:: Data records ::
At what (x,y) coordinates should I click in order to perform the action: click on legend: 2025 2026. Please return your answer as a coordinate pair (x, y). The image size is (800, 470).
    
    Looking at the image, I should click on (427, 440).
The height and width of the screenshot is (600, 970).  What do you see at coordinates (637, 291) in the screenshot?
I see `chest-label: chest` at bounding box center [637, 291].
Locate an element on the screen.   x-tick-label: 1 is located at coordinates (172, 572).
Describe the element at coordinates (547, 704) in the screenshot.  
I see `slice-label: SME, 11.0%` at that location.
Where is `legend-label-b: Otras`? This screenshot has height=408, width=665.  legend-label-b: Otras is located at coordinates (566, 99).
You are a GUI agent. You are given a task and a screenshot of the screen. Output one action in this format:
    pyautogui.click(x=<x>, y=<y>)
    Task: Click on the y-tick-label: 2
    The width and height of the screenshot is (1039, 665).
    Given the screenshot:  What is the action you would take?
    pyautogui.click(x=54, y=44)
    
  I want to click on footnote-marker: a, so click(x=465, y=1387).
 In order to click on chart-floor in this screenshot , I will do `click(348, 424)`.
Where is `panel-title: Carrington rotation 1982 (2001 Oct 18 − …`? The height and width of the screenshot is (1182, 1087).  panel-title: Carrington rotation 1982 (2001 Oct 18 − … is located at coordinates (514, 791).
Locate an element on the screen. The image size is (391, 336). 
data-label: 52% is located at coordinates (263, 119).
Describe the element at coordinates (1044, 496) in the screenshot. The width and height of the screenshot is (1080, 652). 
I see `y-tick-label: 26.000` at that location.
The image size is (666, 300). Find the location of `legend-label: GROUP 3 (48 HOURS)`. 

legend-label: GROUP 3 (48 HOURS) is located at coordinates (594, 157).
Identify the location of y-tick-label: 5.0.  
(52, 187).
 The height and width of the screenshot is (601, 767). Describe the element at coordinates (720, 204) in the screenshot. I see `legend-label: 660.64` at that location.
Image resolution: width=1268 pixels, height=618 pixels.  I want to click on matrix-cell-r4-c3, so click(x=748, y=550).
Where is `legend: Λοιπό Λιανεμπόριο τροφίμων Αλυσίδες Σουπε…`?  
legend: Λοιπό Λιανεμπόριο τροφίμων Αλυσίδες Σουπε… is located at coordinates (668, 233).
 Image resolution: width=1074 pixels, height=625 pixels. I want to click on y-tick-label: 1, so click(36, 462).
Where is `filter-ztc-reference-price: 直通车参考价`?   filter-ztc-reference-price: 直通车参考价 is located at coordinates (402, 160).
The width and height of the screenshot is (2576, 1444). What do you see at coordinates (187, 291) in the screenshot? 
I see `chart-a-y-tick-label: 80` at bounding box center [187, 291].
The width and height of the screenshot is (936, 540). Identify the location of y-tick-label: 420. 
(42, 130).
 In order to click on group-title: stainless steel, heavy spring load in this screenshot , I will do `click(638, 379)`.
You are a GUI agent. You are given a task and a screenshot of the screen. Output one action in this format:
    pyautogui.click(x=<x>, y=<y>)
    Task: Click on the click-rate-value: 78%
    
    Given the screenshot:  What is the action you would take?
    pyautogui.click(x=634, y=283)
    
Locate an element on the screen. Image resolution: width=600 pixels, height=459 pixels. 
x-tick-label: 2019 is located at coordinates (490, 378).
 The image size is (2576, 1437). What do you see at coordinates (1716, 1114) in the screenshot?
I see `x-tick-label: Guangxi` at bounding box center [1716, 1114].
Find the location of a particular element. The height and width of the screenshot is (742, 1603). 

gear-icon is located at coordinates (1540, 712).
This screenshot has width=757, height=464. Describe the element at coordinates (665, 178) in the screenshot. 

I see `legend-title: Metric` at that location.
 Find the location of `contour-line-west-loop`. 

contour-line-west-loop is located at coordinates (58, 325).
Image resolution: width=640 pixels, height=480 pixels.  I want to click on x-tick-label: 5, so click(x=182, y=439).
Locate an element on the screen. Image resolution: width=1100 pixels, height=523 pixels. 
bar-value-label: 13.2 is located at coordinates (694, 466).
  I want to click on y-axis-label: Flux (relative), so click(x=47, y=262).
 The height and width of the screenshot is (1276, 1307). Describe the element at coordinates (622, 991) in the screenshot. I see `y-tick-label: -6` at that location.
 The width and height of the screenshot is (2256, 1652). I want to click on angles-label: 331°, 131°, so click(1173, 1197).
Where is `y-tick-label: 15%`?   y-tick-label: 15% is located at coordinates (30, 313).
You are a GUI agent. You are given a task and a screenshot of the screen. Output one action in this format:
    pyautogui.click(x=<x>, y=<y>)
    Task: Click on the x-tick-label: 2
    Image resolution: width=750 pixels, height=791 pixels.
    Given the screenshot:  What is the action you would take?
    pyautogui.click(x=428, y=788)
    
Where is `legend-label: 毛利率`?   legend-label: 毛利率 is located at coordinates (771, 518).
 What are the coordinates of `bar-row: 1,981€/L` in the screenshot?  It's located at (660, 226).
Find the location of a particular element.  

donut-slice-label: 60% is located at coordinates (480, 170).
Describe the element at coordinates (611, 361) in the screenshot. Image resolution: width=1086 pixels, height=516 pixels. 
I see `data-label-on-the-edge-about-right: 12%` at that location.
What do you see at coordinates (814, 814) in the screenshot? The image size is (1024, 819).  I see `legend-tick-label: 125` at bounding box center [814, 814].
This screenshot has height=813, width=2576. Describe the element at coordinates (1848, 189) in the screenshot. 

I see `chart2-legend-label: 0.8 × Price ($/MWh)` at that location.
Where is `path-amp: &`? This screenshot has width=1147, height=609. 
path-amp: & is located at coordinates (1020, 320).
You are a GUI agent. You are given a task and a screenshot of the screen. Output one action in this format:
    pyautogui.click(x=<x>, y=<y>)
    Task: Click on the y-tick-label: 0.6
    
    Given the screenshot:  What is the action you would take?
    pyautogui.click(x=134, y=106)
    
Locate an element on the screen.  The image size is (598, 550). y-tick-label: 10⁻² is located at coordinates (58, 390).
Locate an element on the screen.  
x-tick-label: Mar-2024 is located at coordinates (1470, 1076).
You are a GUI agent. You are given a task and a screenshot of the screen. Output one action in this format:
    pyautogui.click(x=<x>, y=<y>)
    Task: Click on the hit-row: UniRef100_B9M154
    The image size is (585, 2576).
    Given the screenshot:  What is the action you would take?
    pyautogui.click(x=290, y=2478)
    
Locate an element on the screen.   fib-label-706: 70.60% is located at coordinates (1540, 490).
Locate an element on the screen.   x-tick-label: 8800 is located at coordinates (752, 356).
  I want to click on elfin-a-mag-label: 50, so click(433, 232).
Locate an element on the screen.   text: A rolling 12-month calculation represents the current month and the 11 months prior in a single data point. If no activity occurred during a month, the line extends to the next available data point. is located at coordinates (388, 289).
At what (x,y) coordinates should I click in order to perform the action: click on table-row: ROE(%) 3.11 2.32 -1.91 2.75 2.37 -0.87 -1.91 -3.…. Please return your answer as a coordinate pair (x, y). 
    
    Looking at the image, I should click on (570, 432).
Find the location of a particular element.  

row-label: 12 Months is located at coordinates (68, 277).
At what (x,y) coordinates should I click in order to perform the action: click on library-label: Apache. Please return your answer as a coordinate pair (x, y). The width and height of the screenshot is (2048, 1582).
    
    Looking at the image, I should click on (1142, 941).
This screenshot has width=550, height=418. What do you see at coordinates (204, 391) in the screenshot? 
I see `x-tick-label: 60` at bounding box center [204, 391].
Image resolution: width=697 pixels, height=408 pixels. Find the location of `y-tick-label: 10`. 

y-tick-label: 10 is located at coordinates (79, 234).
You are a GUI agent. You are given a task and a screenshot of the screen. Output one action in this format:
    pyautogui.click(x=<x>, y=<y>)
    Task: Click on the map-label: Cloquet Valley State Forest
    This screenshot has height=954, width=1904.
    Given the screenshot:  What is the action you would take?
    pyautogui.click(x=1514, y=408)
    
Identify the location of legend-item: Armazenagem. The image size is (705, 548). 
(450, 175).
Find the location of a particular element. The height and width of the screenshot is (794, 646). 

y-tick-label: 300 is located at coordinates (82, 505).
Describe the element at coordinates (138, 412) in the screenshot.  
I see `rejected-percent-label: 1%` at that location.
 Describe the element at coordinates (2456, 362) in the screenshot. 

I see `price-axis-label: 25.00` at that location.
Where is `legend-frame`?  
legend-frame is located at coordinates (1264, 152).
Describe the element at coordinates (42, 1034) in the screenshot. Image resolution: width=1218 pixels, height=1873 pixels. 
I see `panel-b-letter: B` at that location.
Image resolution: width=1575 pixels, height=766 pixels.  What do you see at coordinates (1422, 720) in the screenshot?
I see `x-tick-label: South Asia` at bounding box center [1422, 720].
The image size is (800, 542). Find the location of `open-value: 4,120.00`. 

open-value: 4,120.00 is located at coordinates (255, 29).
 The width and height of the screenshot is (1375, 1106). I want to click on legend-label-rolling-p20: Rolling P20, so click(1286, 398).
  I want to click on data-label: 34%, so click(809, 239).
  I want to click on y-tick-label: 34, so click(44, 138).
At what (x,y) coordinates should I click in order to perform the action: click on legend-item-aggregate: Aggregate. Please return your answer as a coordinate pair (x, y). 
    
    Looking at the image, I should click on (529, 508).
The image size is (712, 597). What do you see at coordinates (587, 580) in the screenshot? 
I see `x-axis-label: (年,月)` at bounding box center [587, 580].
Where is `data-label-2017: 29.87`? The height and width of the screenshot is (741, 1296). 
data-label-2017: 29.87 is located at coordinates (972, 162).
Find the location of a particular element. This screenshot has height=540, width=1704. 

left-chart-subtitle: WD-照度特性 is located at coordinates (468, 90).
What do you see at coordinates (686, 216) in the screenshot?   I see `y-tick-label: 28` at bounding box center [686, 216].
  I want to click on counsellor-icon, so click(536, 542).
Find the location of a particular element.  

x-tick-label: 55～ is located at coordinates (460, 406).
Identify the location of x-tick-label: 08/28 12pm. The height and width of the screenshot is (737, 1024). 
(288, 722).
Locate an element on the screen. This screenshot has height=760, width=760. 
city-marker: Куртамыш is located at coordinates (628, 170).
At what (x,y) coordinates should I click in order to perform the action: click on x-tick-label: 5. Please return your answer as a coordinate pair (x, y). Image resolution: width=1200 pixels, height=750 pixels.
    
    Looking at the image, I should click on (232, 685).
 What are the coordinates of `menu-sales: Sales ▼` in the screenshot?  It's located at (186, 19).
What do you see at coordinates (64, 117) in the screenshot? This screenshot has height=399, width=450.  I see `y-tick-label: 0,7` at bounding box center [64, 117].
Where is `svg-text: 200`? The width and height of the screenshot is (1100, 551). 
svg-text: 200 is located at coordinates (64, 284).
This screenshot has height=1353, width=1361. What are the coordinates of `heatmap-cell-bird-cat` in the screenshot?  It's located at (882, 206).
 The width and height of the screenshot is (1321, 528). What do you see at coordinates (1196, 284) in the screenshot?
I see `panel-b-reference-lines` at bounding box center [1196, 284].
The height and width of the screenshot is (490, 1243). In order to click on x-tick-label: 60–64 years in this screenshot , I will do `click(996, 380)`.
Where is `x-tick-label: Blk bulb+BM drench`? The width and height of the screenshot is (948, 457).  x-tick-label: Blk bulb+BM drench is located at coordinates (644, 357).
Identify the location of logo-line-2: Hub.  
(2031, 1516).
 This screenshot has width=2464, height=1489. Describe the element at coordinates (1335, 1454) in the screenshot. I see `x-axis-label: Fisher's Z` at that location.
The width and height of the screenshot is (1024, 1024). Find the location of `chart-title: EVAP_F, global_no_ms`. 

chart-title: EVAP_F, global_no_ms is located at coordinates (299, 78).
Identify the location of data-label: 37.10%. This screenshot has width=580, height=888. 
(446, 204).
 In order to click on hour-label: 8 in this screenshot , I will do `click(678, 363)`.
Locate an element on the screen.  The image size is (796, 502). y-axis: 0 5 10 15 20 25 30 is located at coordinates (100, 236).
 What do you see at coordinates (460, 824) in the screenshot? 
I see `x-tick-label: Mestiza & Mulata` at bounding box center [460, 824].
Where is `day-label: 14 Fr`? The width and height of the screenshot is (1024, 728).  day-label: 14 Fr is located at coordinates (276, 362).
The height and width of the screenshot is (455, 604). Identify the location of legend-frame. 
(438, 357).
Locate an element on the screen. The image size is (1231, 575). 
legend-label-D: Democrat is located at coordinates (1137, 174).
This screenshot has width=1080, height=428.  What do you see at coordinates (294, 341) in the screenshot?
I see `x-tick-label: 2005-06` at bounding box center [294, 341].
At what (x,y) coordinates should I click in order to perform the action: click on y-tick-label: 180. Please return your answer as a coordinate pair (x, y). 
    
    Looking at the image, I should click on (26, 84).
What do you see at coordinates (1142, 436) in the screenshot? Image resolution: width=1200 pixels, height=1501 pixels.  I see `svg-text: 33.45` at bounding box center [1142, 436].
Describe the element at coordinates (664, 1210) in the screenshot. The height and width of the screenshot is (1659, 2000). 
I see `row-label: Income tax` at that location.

:: Work to complete ::
Return the entries from the start of the data records through the line containing "coordinates (172, 572).", repeating those lines exactly.

:: Result of this exercise ::
At what (x,y) coordinates should I click in order to perform the action: click on legend: 2025 2026. Please return your answer as a coordinate pair (x, y). The image size is (800, 470).
    
    Looking at the image, I should click on (427, 440).
The height and width of the screenshot is (600, 970).  What do you see at coordinates (637, 291) in the screenshot?
I see `chest-label: chest` at bounding box center [637, 291].
Locate an element on the screen.   x-tick-label: 1 is located at coordinates (172, 572).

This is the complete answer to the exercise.